Anime Reporter takes a look at a bit of Korean film now with 2006’s The Host (No, not the Stephanie Meyer film of the same film). This monster film broke all sorts of records in its own country and has earned itself quite a bit of praise around the world. Let’s see why.
The film begins in 2000 at a US military medical facility in Korea. A fairly mad American doctor orders his Korean assistant to dispose of several gallons of formaldehyde because the bottles are dusty and the chemical is dumped down the drain into the Han River (based on real events… so far).
Six years later, Park Gang-du, a young Korean father who spends most of his time sleeping so he can build up enough energy to relax, is working at his family’s food stand in the park near the river when, wouldn’t you know it, a horribly giant mutated fish-creature makes its grand debut and starts killing and eating everyone it can get its flippers on. In a very well handled panicked-crowd scene, Gang-du loses sight of his daughter, Hyun-Seo, and she becomes one of many people taken by the creature. While his family grieves and fights over Hyun-Seo, the American and Korean governments instigate a quarantine for anyone who came into contact with the creature. Gang-du, along with his father, Hee-bong, his brother, Nam-Il and his sister, Nam Joo, are taken to a medical facility and studied closely. Evidently the creature is the host for a horrifying and disfiguring virus and Gang-du is now surely contaminated.

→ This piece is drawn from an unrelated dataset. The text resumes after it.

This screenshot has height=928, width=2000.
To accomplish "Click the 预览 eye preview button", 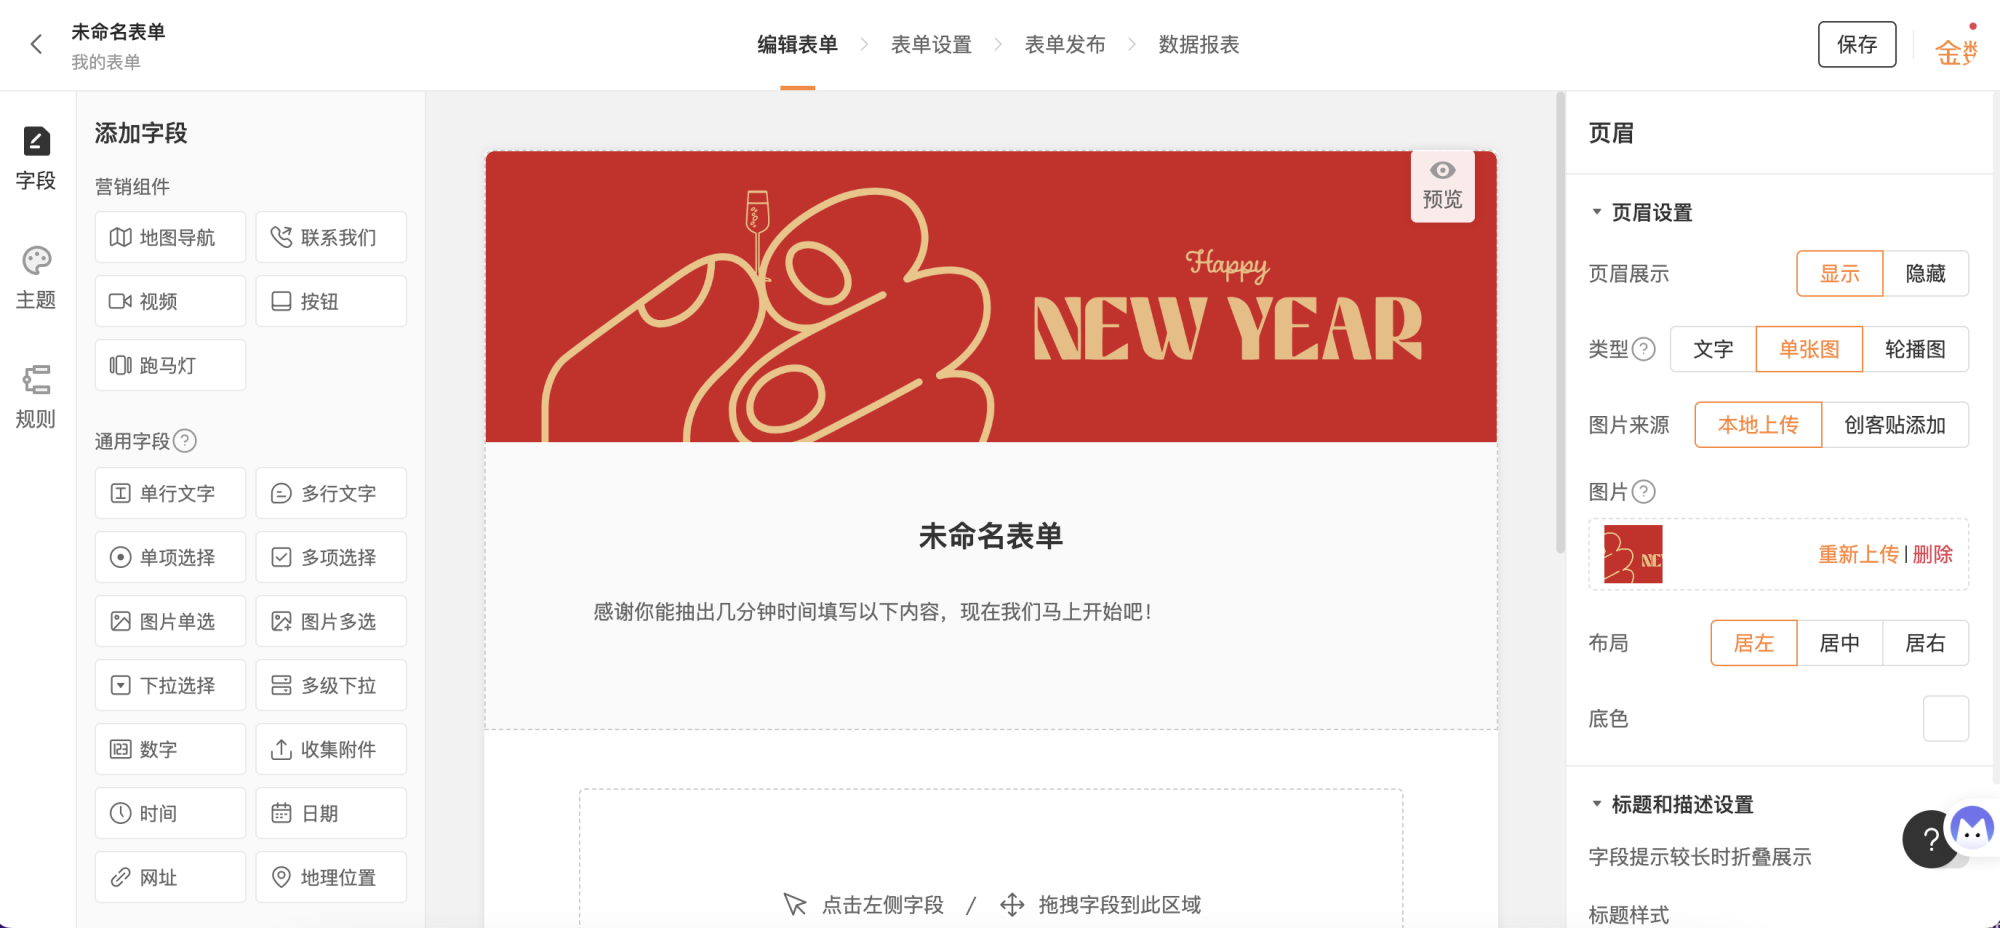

Pretty much resigned to utter misery and grief, Gang-du is thrown another curveball when he receives a phone call from his daughter in the middle of the night telling him that she’s alive and in the sewers. The Park family come together to break out of captivity and try to track down their precious Hyun-Seo and hopefully hunt down the creature that took her, all the while being hunted by the media, the military and virtually everyone else.
At the beginning, it’s quite easy to mislabel this film as a horror comedy, but it’s really a story of redemption and loss taking place in a truly bizarre setting. The main cast is superb, with Gang-du’s Song Kang-ho striking a fine balance between clown and sympathetic protagonist. Special praise has to go to Byun Hee-bong, who plays Hee-bong and Go Ah-sung who plays Hyun-seo. Both give depth and subtlety to their performances in a genre of film that doesn’t always ask for it and it makes it much easier to engage with this story about a giant disfigured killer fish.
The special effects are very admirable considering the film’s total budget of 11 million dollars. The creature is rendered entirely in CGI and while certain scenes can feel a bit inconsistent, the overall quality is impressive, particularly with regard to the creature moving in water.
All in all, The Host is a surprising film, more personal than your typical creature film, but with a few moments here and there that feel out of place with some of its darker tones. There are a few moments parodying some of the tropes of American films and even the U.S. military presence in South Korea. This is a movie about a giant weird fish-monster, but it’s also brilliant and original. Check it out.